Target pointing data:
- - - -

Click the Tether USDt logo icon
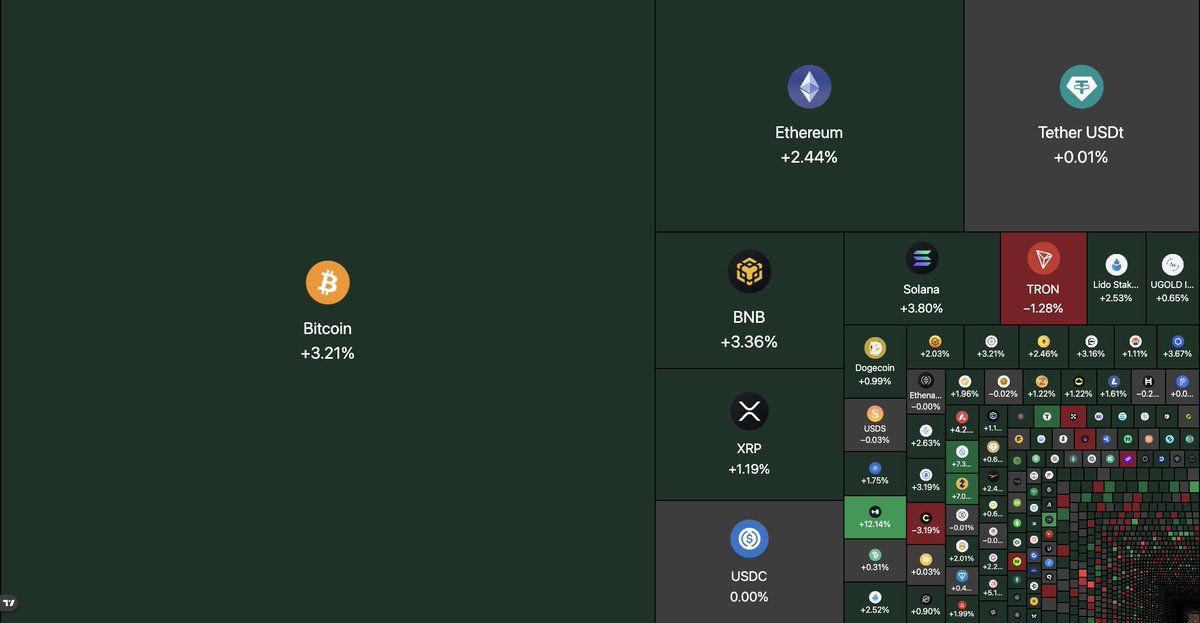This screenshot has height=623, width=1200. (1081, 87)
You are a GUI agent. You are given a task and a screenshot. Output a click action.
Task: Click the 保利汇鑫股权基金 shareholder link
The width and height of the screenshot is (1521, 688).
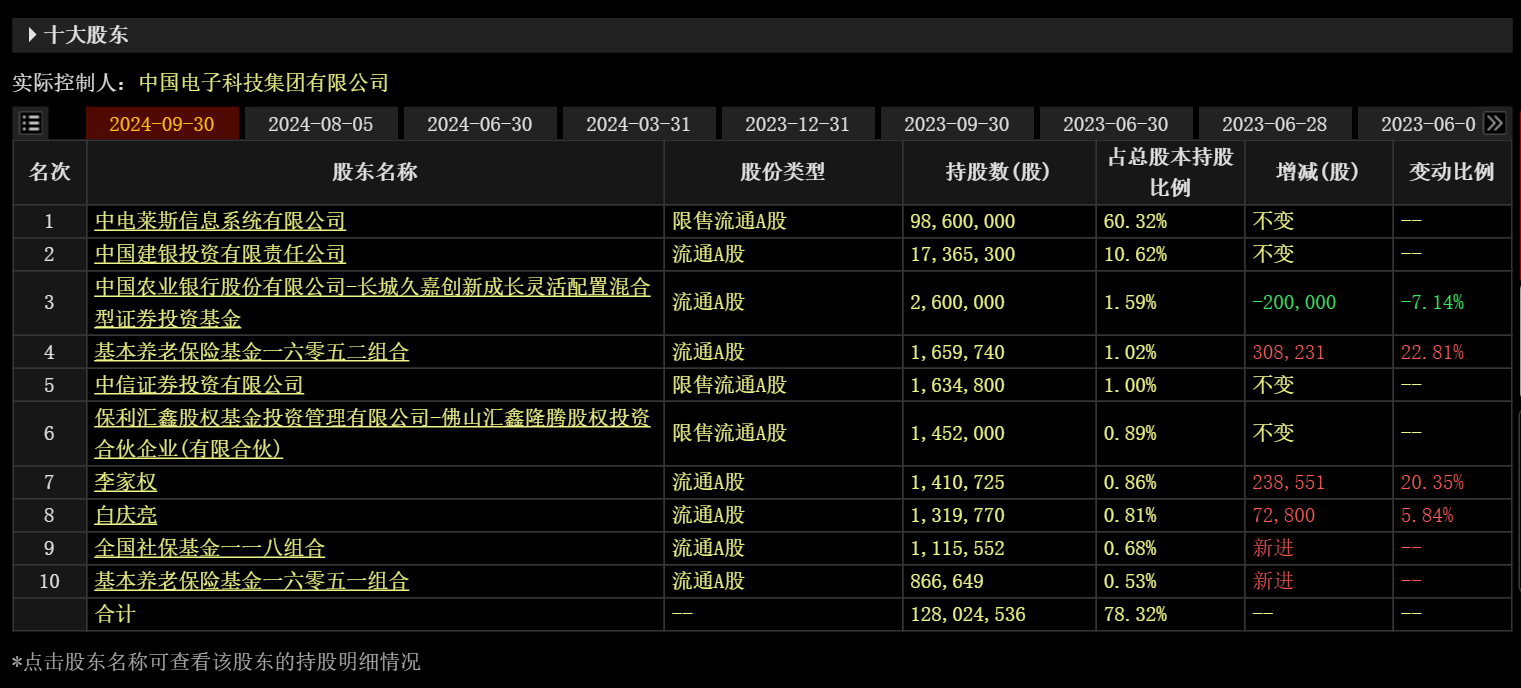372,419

- - - -

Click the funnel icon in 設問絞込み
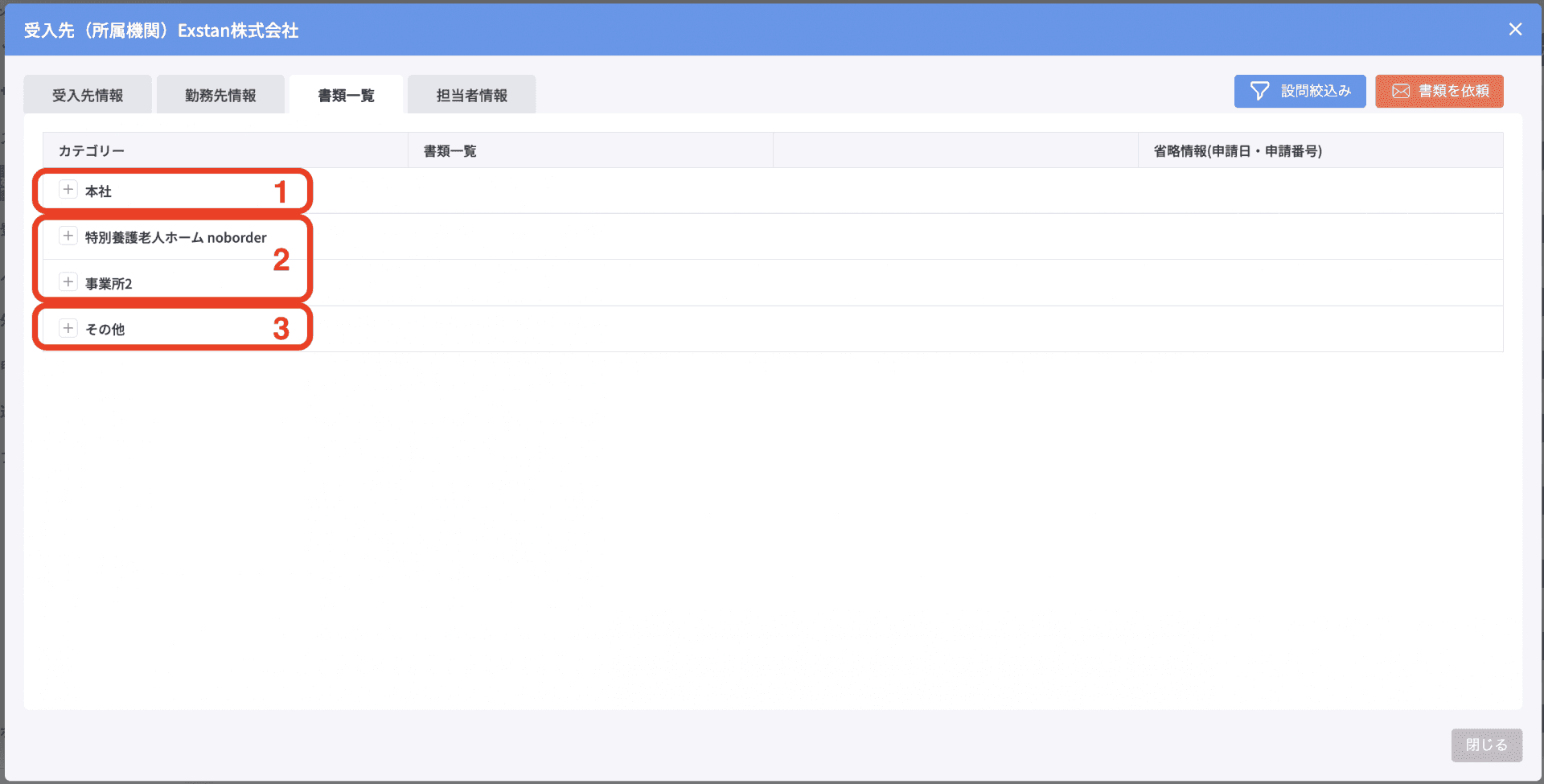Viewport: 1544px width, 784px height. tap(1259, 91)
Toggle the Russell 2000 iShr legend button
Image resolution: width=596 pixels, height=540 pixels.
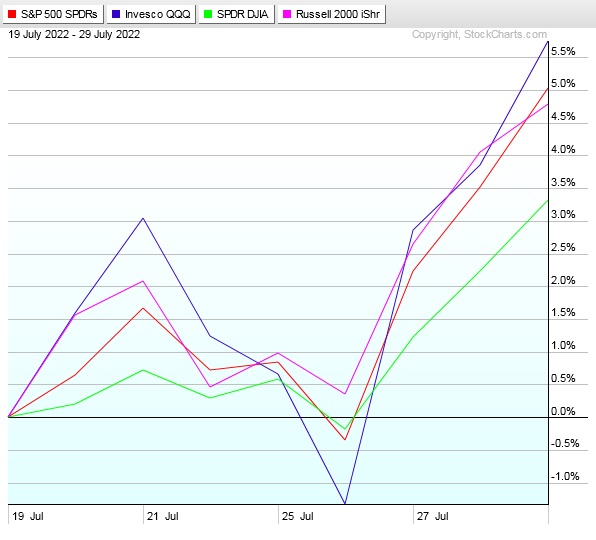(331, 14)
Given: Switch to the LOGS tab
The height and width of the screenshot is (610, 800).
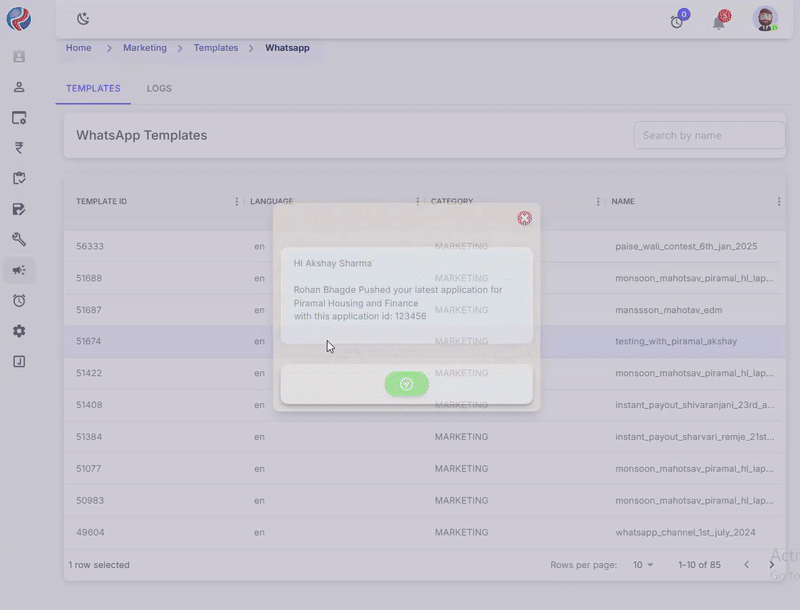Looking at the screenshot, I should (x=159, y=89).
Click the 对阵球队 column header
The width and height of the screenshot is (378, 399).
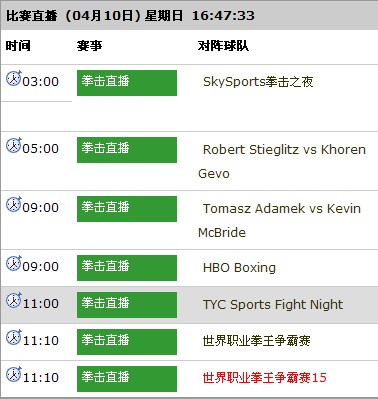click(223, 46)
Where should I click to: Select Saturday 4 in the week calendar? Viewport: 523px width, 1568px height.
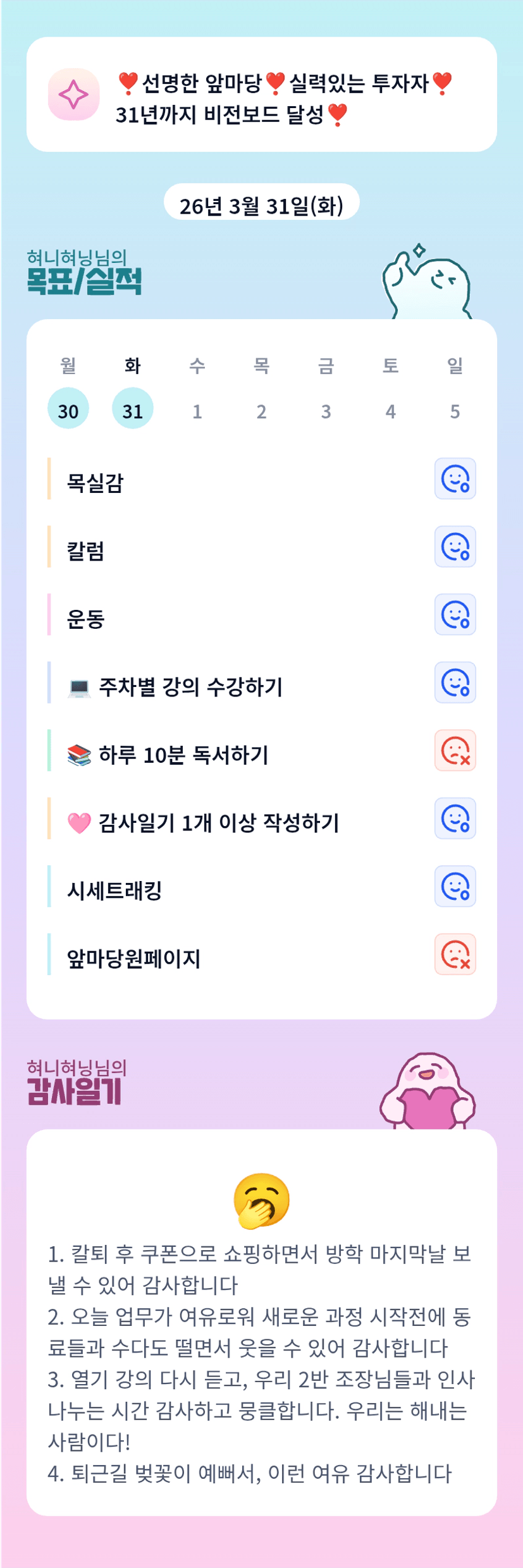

- - - -

The task: Lay out everything from the line containing "Toggle the Russell 2000 iShr legend button" down to and including the line containing "Where should I" as a JSON list of strings, one string per line, with blank lines left out. Leave the pictures out of the answer.

Final result:
[
  "Toggle the Russell 2000 iShr legend button",
  "Image resolution: width=596 pixels, height=540 pixels.",
  "(331, 14)",
  "Given: Switch to the LOGS tab",
  "The height and width of the screenshot is (610, 800).",
  "Looking at the screenshot, I should (x=159, y=89).",
  "Click the 对阵球队 column header",
  "The width and height of the screenshot is (378, 399).",
  "click(223, 46)",
  "Where should I click to: Select Saturday 4 in the week calendar? Viewport: 523px width, 1568px height."
]